WASHINGTON ( Project Syndicate ) — We live now in the post-virus world. For the United States, passage into this world came suddenly, less than a month ago. The world as we knew it before the arrival of COVID-19 has gone. It is never coming back.

Once you reconcile yourself with this reality, many things become clearer, including how to resist the current onslaught, how to fortify ourselves against the darker days that still await, and how to reopen the economy responsibly. With the right understanding, we can rebuild appropriately, with greater resilience and more fairness.

Breaking news : Follow the latest on the coronavirus.

At the start of 2020, we believed random mass death did not stalk the Earth. For most of human history, infectious disease was a constant threat, and the struggle against it was an essential element of human civilization. By the mid-19th Century, science began to gain the upper hand against afflictions such as cholera.

In the early 1900s, Europeans learned how to limit the damage from malaria and yellow fever, at least for themselves. Penicillin and streptomycin were deployed in force during the 1940s. Childhood vaccinations for smallpox, measles, mumps, rubella, and chickenpox soon followed.

Over two centuries, roughly from the invention of inoculation against smallpox to its eradication, science rose to dominate the environment. To be sure, new diseases emerged — beginning in the 1980s, for example, when HIV/AIDS devastated some communities and countries.
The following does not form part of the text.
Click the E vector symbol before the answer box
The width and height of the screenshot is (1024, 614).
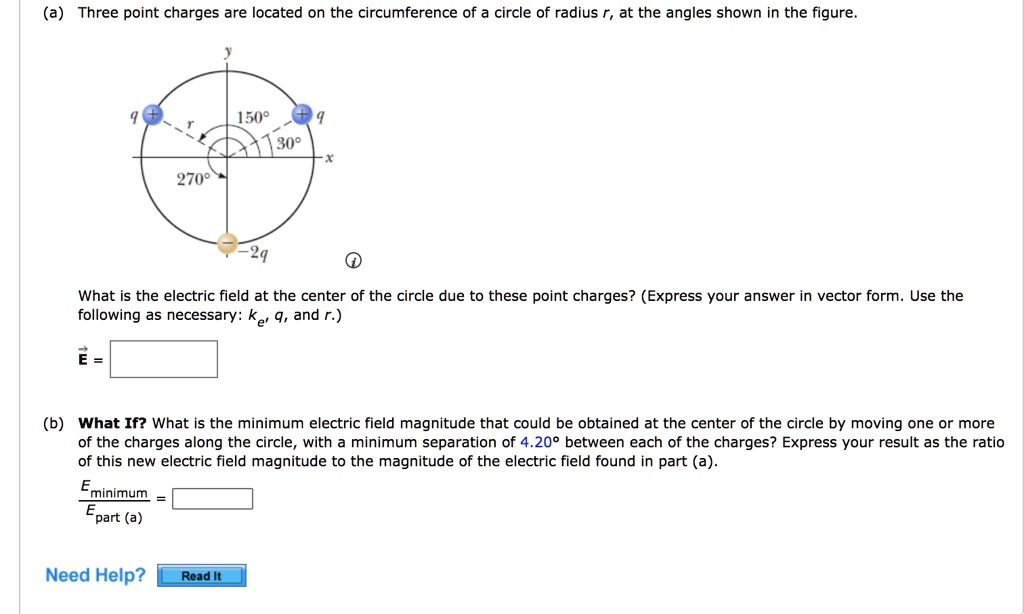tap(83, 360)
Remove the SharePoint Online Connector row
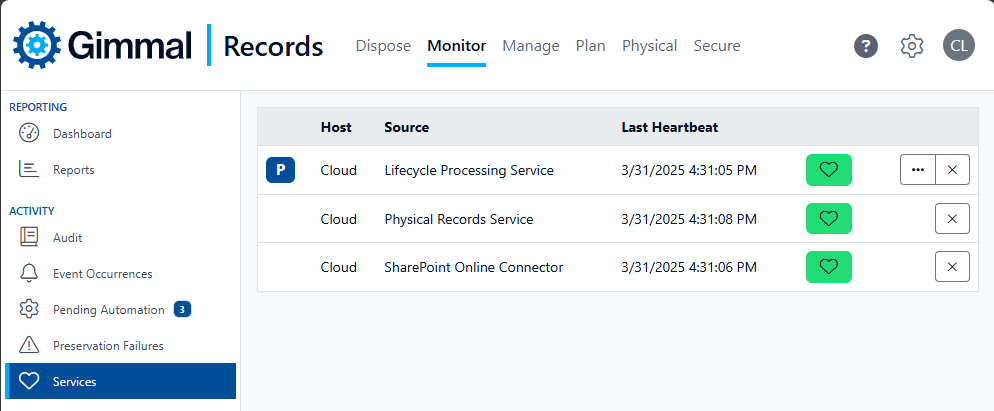The width and height of the screenshot is (994, 411). tap(952, 267)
But the prevailing view was that such health emergencies — while needing resources and demanding attention — were not central to the organization of our economies, our societies, and our lives.

Random death is back

The global impact of COVID-19 makes that view obsolete. Random mass death is back, and this reality will now dominate everything, for two reasons.

First, and more generally, this is not the first coronavirus, and it is one of several lethal variants to emerge since the turn of the millennium, including severe acute respiratory syndrome (SARS) and Middle East respiratory syndrome (MERS). There is no reason to think it will be the last.

Second, this particular coronavirus derives its lethal power from its specific profile: it is highly infectious and can be transmitted even by asymptomatic people. And, while many people who contract COVID-19 will suffer only a mild form, it appears most likely to kill older people and those with underlying health conditions, such as hypertension, diabetes, and obesity.

But why would any future coronavirus necessarily have a similar profile? Other coronaviruses — from those that cause the common cold to the deadly ones that cause SARS and MERS — do not.

It is entirely plausible, given the weak state of our scientific understanding, that a future coronavirus could profile in a different way — for example, proving more lethal to young people than to the old. Or perhaps it will target our children.

Once you have had that thought, it is not possible to believe that we can return to the pre-virus world. Everything we do, all of our investments, and the way we organize ourselves will be influenced by consideration of whether we are protected from COVID-19 and its successors or made more vulnerable to them.